About this task - Among the entries below, please repeat exactly and only the lines from the line containing "1024x631 pixels. At" to the line containing "Task: Click the blurred", both lines included.

Records for this task -

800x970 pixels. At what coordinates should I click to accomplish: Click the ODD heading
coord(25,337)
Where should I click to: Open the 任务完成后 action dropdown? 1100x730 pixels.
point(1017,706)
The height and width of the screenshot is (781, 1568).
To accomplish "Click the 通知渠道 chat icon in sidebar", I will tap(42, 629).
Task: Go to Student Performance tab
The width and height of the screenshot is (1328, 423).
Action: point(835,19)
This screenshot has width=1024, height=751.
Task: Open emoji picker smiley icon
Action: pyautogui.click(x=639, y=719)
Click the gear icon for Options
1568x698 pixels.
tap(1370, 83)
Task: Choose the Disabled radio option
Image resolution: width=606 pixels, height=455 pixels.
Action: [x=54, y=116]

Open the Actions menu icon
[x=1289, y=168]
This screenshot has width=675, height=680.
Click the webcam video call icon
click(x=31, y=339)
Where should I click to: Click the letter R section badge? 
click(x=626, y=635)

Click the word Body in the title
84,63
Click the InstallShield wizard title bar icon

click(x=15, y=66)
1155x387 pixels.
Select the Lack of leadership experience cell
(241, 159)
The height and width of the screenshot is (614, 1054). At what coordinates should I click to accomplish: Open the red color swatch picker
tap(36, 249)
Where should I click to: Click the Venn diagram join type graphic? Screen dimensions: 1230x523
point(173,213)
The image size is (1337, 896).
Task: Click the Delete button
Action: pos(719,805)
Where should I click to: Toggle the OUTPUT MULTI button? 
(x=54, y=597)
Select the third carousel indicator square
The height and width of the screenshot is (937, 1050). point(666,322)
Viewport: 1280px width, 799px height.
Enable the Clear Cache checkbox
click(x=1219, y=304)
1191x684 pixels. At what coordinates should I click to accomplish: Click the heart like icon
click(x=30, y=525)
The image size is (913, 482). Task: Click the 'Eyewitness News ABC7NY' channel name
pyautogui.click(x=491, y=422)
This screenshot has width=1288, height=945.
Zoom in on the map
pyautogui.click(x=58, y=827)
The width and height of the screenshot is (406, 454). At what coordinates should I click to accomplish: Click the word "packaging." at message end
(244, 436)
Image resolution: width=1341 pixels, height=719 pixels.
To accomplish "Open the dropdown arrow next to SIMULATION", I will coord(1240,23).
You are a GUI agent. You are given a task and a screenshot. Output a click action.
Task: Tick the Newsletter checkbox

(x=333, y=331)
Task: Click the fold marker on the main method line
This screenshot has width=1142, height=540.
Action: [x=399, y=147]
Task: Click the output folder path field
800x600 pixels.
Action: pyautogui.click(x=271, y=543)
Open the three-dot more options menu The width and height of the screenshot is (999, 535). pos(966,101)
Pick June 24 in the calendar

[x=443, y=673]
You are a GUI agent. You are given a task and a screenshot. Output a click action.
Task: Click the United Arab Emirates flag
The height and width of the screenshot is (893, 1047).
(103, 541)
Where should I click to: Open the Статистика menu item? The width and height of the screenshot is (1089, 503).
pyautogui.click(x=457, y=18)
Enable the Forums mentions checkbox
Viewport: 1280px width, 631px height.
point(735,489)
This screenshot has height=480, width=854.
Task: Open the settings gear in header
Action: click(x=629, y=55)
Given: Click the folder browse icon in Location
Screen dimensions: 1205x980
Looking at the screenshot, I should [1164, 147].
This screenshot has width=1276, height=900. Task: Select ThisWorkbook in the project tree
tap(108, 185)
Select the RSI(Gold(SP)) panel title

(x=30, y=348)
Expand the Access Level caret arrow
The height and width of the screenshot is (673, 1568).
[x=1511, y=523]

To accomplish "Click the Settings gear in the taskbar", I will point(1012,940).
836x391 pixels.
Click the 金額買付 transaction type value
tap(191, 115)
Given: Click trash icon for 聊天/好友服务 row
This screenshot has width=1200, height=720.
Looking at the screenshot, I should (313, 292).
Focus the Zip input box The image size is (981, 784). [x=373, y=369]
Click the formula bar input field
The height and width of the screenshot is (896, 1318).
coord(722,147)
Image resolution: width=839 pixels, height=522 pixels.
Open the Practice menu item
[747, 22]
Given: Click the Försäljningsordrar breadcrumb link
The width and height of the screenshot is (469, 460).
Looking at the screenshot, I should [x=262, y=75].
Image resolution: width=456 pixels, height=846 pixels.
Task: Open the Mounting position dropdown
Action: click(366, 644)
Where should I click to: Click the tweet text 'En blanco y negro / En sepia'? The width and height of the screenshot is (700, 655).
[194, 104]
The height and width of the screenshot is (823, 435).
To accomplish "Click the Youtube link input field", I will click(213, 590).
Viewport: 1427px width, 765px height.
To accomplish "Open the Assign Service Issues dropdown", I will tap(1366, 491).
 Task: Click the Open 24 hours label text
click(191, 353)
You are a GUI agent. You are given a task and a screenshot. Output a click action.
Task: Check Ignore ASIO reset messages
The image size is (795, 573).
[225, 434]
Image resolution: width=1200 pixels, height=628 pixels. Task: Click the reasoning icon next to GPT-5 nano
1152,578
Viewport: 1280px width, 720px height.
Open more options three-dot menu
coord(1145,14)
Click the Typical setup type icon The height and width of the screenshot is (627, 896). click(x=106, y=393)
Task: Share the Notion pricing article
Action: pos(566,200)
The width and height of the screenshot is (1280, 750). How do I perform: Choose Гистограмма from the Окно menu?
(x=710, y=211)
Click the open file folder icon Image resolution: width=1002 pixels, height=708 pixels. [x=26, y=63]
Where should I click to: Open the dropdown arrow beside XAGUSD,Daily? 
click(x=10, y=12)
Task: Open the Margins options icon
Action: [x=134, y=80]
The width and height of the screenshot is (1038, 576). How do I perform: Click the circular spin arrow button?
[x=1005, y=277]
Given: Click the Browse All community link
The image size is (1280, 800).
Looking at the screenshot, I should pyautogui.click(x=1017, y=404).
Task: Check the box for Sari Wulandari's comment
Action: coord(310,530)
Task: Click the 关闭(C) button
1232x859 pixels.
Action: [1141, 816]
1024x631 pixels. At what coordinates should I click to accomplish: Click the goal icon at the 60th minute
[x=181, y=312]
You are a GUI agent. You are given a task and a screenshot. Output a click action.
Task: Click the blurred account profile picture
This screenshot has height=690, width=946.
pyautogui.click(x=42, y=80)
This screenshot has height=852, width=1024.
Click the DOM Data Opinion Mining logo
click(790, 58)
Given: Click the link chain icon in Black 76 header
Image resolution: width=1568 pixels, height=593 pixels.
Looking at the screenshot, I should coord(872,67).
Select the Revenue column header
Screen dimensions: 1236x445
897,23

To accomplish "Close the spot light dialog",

The answer -
1024x631 pixels. At what coordinates should I click to accomplish: Click the goal icon at the 60th minute
[x=181, y=312]
You are a GUI agent. You are given a task and a screenshot. Output a click action.
Task: Click the blurred account profile picture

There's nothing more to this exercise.